### Problems to work on
A. According to the radiation oncology text, how long does treatment of each tumor take with stereotactic radiosurgery?
B. Transcribe the stretch of the radiation oncology text from "Stereotactic Radiosurgery (SRS) delivers" through "appropriate for you.".

### Extracted text
#####

Radiation Oncology

Stereotactic Radiosurgery and Stereotactic Body Radiotherapy

The Department of Radiation Oncology at The Center for Cancer Prevention and Treatment at St. Joseph Hospital offers the latest in focused radiotherapy with both Stereotactic Radiosurgery (SRS) and Stereotactic Body Radiotherapy (SBRT). These radiation techniques deliver high-dose radiation to focused areas utilizing precision targeting with the help of a 3D reference system. Compared to standard radiotherapy, substantially higher doses of radiation can be dlievered to tumors while reducing the dose to normal tissue. Research has shown that this advanced technology can achieve superior tumor control or cure.

Stereotactic Radiosurgery

Stereotactic Radiosurgery (SRS) delivers high-dose radiation to a specific site in a single treatment. This is used primarily for metastatic brain tumors, as well as for some types of nonmalignant brain tumors. In select cases, this treatment can be combined with external beam radiation to improve outcomes. Prior to treatment, you will meet with a skilled team (including a neurosurgeon and radiation oncologist) to determine if this treatment is appropriate for you.

Although this treatment is referred to as radio "surgery", it does not involve an incision, is relatively painless, does not require hospital admission or general anesthesia and can be completed in one day. The treatment requires head immobilization using a stereotactic frame (placed by the neurosurgeon prior to the procedure) or frameless (mask) system. Treatment of each tumor takes less than 30 minutes, patients return home the same day and can return to work the following day. Similar to Gamma Knife or CyberKnife, which are other platforms used to deliver stereotactic radiotherapy, the team at St. Joseph Hospital uses the Varian Triology linear accelerator to deliver state-of-the-art stereotactic radiosurgery treatments.

#####

[Entries taken from a collection]
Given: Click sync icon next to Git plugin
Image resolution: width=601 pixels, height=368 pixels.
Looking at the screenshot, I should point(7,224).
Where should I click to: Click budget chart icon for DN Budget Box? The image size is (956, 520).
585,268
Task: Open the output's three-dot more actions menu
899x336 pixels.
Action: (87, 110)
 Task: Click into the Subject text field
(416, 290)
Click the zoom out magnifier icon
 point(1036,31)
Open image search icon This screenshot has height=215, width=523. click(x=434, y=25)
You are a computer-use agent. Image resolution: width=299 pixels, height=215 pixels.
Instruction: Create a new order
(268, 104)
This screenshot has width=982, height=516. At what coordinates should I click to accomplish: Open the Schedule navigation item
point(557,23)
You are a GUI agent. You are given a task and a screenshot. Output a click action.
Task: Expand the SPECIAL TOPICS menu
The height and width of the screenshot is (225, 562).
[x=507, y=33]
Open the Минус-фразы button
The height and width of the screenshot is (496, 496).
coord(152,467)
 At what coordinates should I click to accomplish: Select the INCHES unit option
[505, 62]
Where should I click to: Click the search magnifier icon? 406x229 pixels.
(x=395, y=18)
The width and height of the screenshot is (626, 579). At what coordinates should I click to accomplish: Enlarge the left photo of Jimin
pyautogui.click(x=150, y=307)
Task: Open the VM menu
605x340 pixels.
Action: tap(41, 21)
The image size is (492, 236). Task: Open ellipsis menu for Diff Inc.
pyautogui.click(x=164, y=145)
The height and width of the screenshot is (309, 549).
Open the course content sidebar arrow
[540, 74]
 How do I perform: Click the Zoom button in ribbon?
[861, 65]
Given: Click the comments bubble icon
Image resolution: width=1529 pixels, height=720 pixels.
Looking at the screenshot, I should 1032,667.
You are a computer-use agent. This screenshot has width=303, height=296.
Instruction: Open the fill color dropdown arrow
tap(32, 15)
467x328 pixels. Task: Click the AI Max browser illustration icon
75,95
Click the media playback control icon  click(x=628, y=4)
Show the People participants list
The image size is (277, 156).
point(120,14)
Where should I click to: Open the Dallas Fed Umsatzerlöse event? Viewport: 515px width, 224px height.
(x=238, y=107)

#####

### Expected outputs
A. Less than 30 minutes.

B.
Stereotactic Radiosurgery (SRS) delivers high-dose radiation to a specific site in a single treatment. This is used primarily for metastatic brain tumors, as well as for some types of nonmalignant brain tumors. In select cases, this treatment can be combined with external beam radiation to improve outcomes. Prior to treatment, you will meet with a skilled team (including a neurosurgeon and radiation oncologist) to determine if this treatment is appropriate for you.